Lord Gordon Gordon

You've probably never even heard of Lord Gordon Gordon, but you will. He's the title character in an upcoming musical at History Theatre, he just earned a historian a tidy little grant and, soon, visitors to the St. Paul Hotel will be tippling a cocktail cocktail named after Gordon Gordon.

Gordon, whose name is a pseudonym but whose real name is not known, was a con man of the mid-1800s. Posing as a Scotsman, he began his swindling career in Minnesota but he shifted the con to New York, where he fooled society's elite. At one point, as depicted in Chan Poling and Jeffrey Hatcher's "Lord Gordon Gordon," which opens May 5, he almost touched off a war between the U.S. and Canada.

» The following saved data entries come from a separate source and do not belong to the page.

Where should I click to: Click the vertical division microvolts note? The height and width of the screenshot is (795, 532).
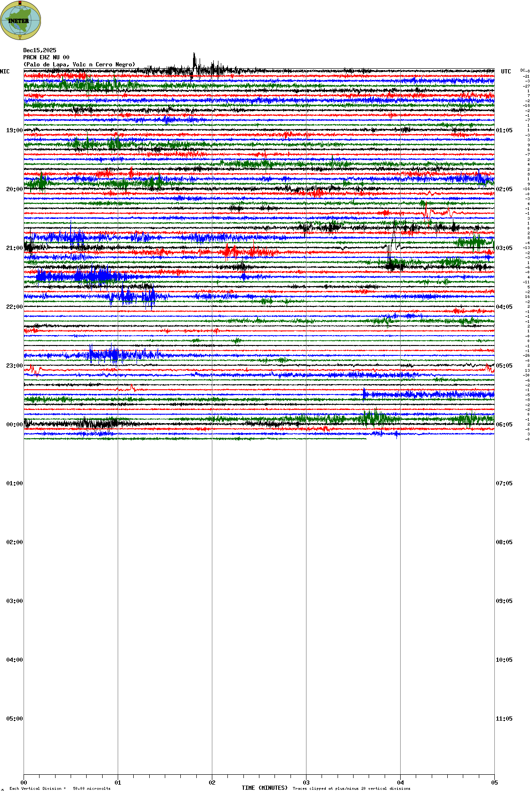(x=60, y=788)
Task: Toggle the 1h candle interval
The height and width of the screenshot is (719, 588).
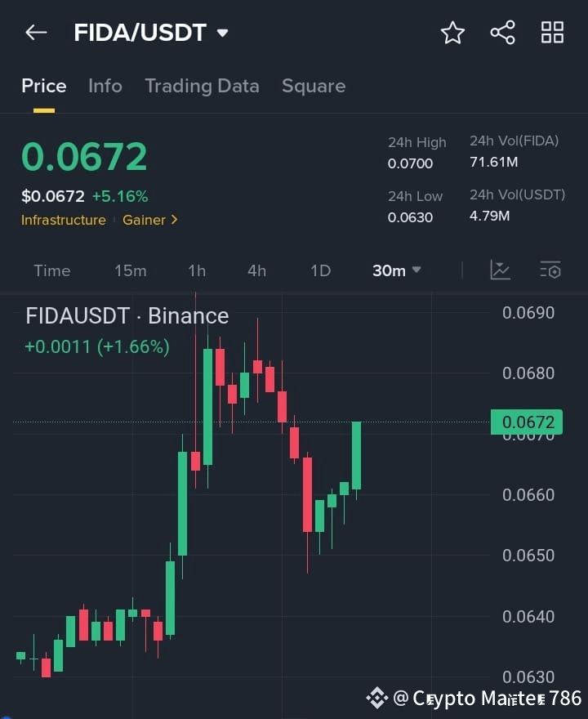Action: click(x=196, y=270)
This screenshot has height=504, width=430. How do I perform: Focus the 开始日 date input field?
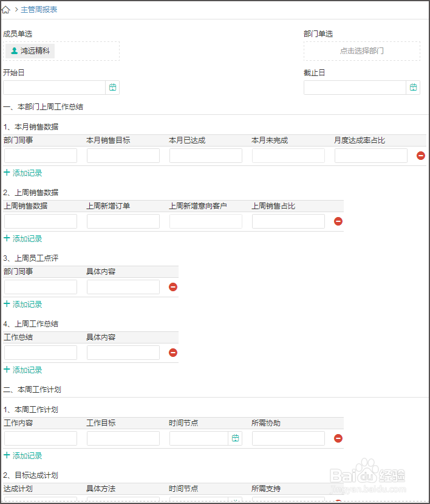tap(55, 88)
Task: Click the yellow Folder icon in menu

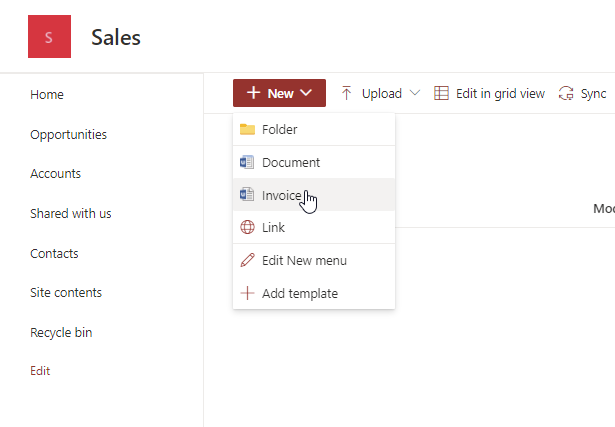Action: point(247,129)
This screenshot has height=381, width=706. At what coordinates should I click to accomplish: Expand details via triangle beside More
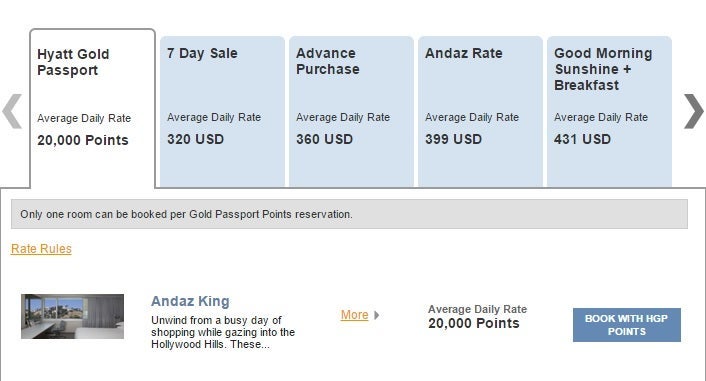(376, 315)
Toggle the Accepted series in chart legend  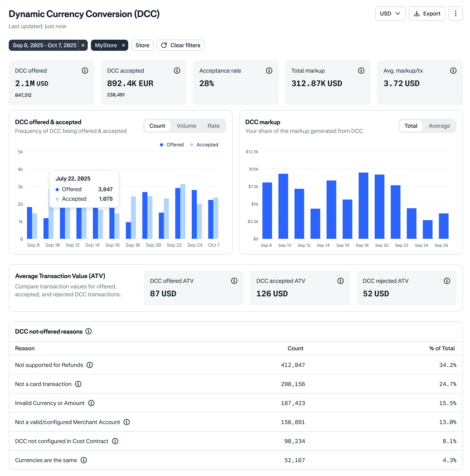(204, 145)
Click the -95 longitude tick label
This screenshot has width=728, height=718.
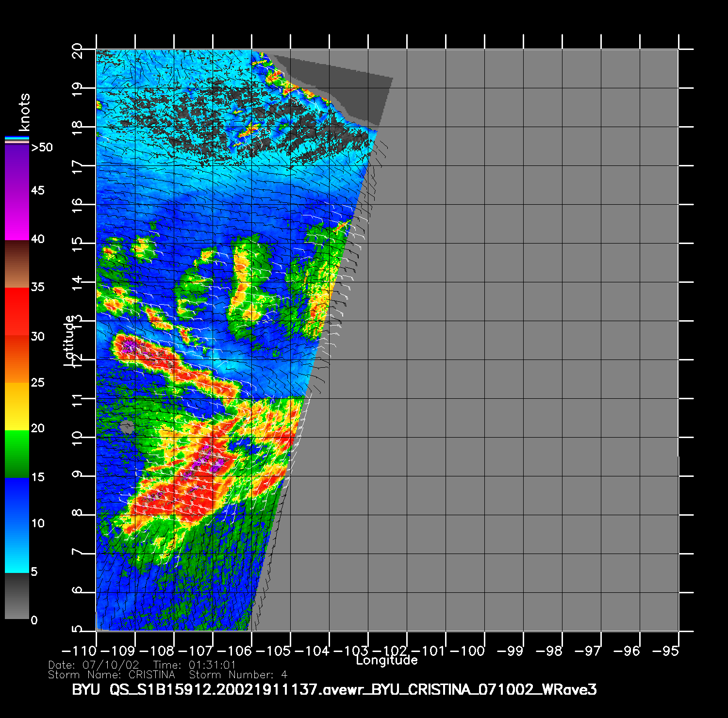click(666, 651)
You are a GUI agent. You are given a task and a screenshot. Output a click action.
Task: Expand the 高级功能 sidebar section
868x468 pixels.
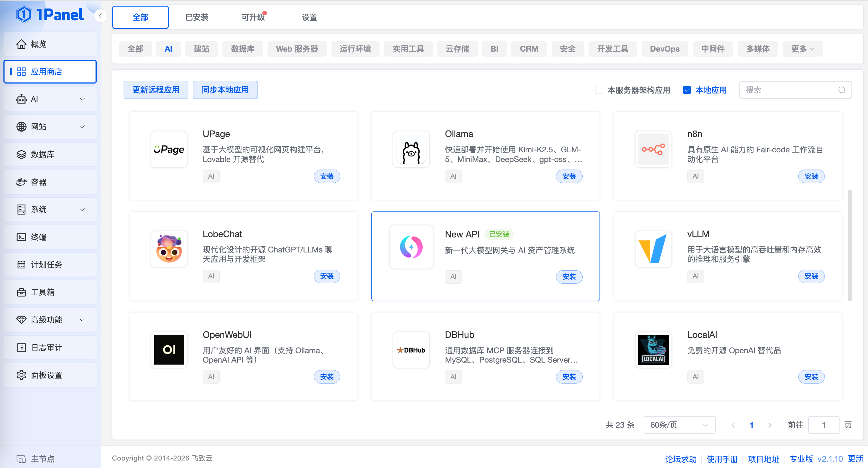[x=50, y=320]
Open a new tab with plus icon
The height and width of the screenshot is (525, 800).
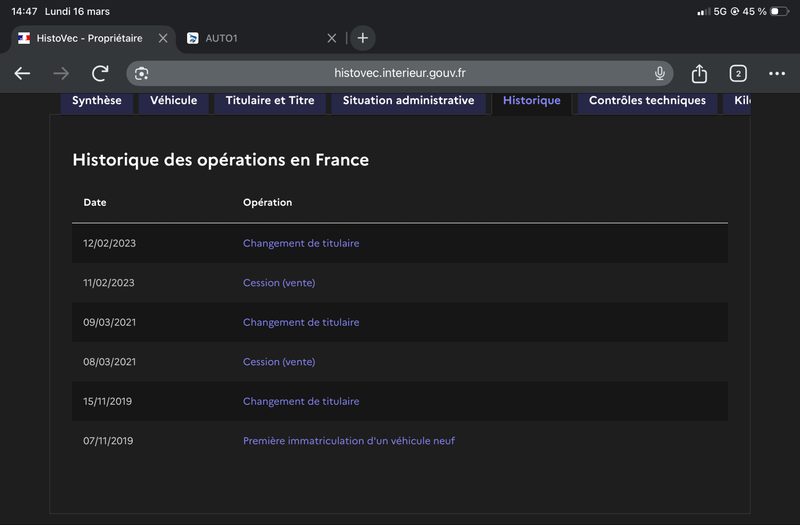point(362,38)
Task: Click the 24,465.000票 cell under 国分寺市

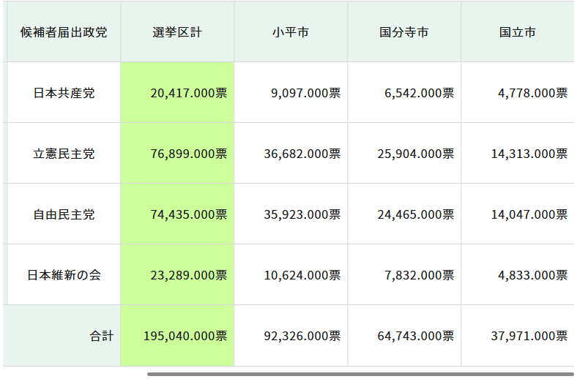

Jenny McElroy, a reference librarian at Minnesota Historical Society, knows all of that. McElroy -- who notes that Gordon's story rubs up against such luminaries as President Ulysses S. Grant and Horace Greeley -- has been researching Gordon for a series of articles or a book and she just received a $2,500 grant from a division of the American Library Association to continue that work.

The cocktail will be served at the St. Paul Grill and, yup, there's Scotch in it. The real stuff. According to the hotel's spokesman, Ryan Stanzel, the Lord of Larceny drink includes Glenlivet 12-year Scotch, bourbon, lemon juice, simple syrup, orange bitters and a maraschino cherry.